De un hecho, en cambio, tengo la certeza de su conocimiento general: todo el mundo sabe el estado desastroso de los locales educativos. Las cámaras los han mostrado. Pero todavía es posible agregar un dato no verificado por la tecnología de los medios: la temperatura. ¿Saben ustedes que trabajamos, juntitos con los chiquilines, a ocho o diez grados en invierno? Por supuesto, todo deja una experiencia: antes, yo no podía pensar con ese abrumante frío; ahora, estoy curtida y cada vez pienso mejor.

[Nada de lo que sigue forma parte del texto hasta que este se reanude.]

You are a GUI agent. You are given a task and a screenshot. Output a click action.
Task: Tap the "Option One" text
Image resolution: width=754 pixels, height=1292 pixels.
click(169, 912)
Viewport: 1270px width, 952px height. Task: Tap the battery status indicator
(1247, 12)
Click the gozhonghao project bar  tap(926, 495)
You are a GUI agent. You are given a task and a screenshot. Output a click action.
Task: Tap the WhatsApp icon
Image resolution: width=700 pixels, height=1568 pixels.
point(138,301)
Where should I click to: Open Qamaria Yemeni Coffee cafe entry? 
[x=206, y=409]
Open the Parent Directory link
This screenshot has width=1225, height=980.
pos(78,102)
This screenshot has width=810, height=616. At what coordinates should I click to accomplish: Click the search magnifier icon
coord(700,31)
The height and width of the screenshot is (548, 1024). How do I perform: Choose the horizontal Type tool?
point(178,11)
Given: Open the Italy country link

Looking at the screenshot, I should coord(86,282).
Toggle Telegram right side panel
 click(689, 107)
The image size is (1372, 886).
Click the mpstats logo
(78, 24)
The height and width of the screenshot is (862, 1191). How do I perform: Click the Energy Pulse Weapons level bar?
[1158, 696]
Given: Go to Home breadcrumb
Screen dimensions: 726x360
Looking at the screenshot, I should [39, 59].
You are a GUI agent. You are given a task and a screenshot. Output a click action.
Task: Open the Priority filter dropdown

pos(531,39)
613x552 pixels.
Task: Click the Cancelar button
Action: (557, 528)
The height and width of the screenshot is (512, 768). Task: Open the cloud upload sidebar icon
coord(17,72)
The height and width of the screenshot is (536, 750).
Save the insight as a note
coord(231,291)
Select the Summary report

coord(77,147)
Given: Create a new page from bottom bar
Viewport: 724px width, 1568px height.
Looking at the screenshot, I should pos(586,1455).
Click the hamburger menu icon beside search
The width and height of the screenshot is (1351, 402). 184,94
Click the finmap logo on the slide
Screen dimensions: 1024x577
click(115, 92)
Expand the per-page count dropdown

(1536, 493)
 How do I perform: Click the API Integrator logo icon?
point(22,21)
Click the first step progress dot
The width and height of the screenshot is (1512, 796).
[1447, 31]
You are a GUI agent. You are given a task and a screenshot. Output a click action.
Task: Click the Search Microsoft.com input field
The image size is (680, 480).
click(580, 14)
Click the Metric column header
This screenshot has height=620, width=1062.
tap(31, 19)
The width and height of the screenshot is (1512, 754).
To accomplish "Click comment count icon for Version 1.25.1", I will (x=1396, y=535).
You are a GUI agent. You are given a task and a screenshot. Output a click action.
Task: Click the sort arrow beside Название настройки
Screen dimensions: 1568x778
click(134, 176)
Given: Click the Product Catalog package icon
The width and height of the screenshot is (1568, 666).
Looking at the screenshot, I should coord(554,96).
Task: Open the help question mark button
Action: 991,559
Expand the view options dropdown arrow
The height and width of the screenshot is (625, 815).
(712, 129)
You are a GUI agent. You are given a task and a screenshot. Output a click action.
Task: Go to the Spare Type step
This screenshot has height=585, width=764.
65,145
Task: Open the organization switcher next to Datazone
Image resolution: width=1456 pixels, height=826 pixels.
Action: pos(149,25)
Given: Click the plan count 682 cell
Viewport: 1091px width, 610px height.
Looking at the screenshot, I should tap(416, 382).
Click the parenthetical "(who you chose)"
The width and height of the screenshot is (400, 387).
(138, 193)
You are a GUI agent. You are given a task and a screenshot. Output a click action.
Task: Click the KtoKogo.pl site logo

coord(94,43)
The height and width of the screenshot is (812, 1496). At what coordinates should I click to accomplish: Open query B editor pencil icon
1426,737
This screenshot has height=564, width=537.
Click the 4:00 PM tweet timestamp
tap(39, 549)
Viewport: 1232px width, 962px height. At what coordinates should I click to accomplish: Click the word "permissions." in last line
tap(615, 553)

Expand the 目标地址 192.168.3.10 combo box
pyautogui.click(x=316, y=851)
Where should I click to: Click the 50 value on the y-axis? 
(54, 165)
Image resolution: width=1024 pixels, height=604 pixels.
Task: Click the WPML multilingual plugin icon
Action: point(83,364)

Por último, y presumiendo que no sea un dato tan extraño, me pregunto si la opinión pública conoce el tiempo reloj que insume la corrección de un trabajo escrito en una materia como Literatura, por ejemplo. Cronometrado: entre cuatro y cuatro horas y media para un grupo de treinta alumnos. Ni hablar de las planificaciones diarias, el registro de las libretas, etc., etc., porque no me quiero alejar de esa circunstancia de la evaluación ya que, como también se sabe, en general la mayoría de los y las docentes trabajamos dos turnos; es decir que, los escritos quedan para el fin de semana: sábados y domingos.
La remuneración de un docente de cualquier grado abarca, exclusivamente, las horas de clase. Hasta el momento no conozco otra profesión que implique la donación encubierta del dignificante trabajo. ¿Se entiende ahora por qué hay tantos docentes “burn out”, por nombrar la más reciente de las enfermedades profesionales?

En suma, y por “la vía de la verdad”: la deuda con la Educación sigue sin ser saldada y el concepto de Educación que reclama la realidad está muy distante de la práctica de este Estado; estamos tan solos y solas como nuestros/as alumnos/as.